Una máquina no se pregunta con que fin trabaja, una máquina no se pregunta porque razón trabaja... y nosotros no nos podemos permitir ese lujo porque en el intermedio de esa pregunta nos morimos de hambre. O si nos la hacemos mientras trabajamos no tenemos tiempo de responderla, ni medios, ni ganas ya que hemos dedicado todo nuestro esfuerzo a producir. Somos esclavos de la razón instrumental, ya definida por la Escuela de Franckfurd.
Somos máquinas para la economía, simplemente números que se miden en productividad y en coste, en consumo y ahorros...

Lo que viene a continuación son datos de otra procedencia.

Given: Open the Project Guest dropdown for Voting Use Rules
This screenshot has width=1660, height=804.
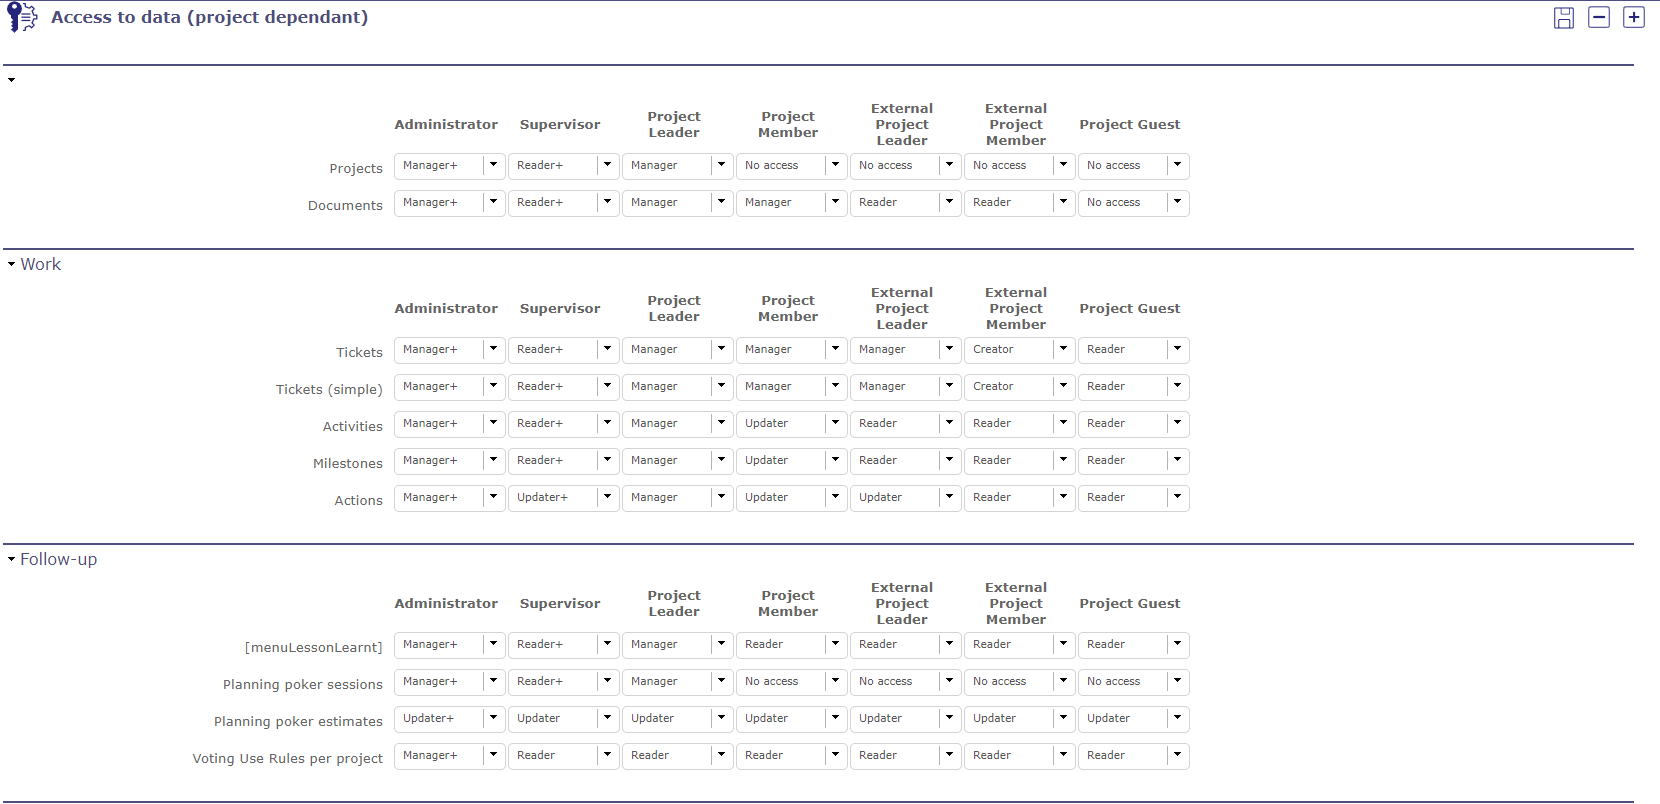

Sin embargo somos más que máquinas y lo sabemos, pero no decimos nada, nos apartamos de el mundo de la política porque no nos representa, y en vez de eso, nos enfurece y aburre. Y así renunciamos al único medio que tenemos de poder convertir nuestro dolor , nuestra rabia y malestar en algo significativo, en un cambio. Nos enfadamos y pedimos que nos dejen en paz con nuestra televisión y nuestros electrodomésticos, que nos dejen en paz en nuestra casa, decimos: !no podemos hacer nada¡. Y nos creemos incapaces, ignorantes y lo que es peor solos. Porque los medios de comunicación no nos enseña que hay más gente como nosotros, cabreada y asustada, y convertimos nuestro dolor en un dolor individual, no colectivo ni político, y no conseguimos cambiar nada. Pensamos: seré yo que soy anacrónico, seré raro, igual los políticos que nos gobiernan están haciendo de verdad todo lo que pueden y lo están haciendo bien, soy yo que pido mucho. Nos resignamos y asumimos nuestro dolor como propio, y nos volvemos apolíticos.
Pero de la apolítica nace la prostituta, el niño hambriento y el político corrupto, de nuestra apolítica nacen las falsas democracias y el gobierno del capital. El desinterés por el cambio, por un futuro y la perdida de la esperanza: esa es la condena del hombre, eso nos hace débiles.